As in all HDR brachytherapy procedures, preventing organ and/or catheter motion between the acquisition of the treatment planning images and RT delivery is of critical importance. Relatively small shifts in the catheter position relative to the target can potentially lead to important errors in delivery (
27). In our case, the catheters were locked to the template, which was locked to the table overlay. The patient was kept under general anesthesia and in the same position until the treatment was delivered without releasing any of the immobilization devices. Patient transfer for RT delivery was achieved by simply sliding the table overlay from the MRI table to the stretcher. This table transfer, organ swelling, and a small amount of bladder filling in the 45–60-min interval between image acquisition and RT delivery could conceivably result in catheter shifts. For that reason, portable X-rays were obtained immediately before RT delivery, documenting the location of the catheter tips relative to the Foley catheter balloon. No subjective systematic shifts in catheter tip location relative to the Foley balloon between the MRI and X-ray images were appreciated.

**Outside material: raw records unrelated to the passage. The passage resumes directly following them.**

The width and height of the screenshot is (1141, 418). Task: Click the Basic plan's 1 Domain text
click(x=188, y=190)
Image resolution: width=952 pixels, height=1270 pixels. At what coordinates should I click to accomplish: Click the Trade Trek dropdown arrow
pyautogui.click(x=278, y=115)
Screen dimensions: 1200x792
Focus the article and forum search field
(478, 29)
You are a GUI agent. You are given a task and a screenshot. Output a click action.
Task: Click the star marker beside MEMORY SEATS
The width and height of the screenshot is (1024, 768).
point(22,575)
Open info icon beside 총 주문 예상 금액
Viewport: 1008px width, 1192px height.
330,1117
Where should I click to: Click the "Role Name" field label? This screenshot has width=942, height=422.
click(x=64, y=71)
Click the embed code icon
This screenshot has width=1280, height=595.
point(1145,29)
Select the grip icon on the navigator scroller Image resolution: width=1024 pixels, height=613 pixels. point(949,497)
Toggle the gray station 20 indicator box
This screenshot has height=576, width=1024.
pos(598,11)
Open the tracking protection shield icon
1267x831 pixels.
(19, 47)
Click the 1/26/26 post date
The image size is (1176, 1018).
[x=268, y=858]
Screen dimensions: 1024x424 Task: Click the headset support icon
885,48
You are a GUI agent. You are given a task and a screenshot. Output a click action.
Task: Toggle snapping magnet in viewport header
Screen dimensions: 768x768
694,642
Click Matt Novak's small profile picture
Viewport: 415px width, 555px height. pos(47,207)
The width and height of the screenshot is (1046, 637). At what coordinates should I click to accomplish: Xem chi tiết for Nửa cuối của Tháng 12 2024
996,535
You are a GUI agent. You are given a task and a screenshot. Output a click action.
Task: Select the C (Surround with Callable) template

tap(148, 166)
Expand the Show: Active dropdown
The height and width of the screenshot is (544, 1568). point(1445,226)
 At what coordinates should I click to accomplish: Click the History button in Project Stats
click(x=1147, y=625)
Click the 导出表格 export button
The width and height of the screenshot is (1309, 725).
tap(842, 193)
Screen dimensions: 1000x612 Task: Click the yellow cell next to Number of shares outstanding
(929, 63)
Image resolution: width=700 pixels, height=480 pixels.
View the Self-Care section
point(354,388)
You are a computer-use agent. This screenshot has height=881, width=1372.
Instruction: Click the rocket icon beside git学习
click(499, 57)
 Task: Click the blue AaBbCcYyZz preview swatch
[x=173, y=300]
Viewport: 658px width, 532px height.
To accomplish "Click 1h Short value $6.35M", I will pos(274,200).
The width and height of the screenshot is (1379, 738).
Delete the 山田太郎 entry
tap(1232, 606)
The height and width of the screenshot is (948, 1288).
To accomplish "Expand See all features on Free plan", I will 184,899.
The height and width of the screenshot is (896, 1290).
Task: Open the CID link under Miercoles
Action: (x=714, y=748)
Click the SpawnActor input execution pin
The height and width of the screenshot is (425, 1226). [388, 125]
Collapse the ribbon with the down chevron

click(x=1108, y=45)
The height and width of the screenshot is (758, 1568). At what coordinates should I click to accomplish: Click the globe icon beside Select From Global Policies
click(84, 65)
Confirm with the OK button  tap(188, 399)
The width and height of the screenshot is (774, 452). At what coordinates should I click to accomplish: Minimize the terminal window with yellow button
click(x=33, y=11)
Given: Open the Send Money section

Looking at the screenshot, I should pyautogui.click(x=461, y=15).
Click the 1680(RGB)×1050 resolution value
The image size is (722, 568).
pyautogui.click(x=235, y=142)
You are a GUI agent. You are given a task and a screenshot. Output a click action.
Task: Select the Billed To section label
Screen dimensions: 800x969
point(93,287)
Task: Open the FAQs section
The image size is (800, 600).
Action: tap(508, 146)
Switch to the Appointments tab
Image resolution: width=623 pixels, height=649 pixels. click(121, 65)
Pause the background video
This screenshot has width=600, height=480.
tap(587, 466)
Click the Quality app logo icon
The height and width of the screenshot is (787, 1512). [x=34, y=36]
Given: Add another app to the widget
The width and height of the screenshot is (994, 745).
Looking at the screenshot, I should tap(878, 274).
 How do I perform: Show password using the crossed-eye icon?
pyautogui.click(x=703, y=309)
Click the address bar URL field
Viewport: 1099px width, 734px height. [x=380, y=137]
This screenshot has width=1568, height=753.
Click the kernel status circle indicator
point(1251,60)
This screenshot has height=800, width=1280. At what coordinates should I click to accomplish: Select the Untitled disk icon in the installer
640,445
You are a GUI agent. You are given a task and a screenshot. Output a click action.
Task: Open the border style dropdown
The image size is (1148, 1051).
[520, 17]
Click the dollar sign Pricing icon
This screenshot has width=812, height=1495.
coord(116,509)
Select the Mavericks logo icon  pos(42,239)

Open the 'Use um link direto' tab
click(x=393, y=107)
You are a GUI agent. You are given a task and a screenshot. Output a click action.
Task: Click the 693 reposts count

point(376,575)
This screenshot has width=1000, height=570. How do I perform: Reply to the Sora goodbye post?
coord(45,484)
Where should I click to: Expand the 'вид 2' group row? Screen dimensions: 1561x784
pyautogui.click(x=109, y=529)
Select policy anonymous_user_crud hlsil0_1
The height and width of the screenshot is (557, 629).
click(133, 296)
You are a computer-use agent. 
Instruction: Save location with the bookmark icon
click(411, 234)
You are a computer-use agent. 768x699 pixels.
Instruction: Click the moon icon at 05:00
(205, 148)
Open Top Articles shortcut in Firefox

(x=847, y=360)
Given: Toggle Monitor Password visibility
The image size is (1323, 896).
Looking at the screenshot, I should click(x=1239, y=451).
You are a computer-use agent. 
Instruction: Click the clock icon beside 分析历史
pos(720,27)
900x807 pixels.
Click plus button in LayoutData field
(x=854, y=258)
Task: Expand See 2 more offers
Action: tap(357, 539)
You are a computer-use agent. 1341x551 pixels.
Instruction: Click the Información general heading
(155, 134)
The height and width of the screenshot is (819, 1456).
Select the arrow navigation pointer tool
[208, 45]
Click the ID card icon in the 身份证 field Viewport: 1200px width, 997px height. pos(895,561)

In the future, we hope to quantitate this observation by obtaining CT images in our department immediately before RT delivery.
Although this procedure is technically complex and requires more equipment and personnel resources than ultrasound-guided HDR prostate brachytherapy, it is ideally suited to the study of emerging MR-based biologic imaging techniques. Examples of novel imaging techniques currently under investigation include MR spectroscopic imaging (
28,
29), dynamic contrast-enhanced MRI (
30-
33), diffusion-weighted imaging (
34,
35), and bold oxygen level-dependent imaging (
36), all of which require additional histopathologic and molecular validation before they are applied to the design of radiation targets. Once the diagnostic accuracy of these techniques is better determined, specific areas with a high burden of disease or with biologic features indicative of radioresistance within the prostate gland may be specifically targeted for higher radiation dose delivery. In essence, the basic knowledge gained from the clinical imaging research that can be conducted during this procedure may be translated directly back to patient care. This avenue of research is now being integrated with the HDR brachytherapy procedures and will be the subject of future work.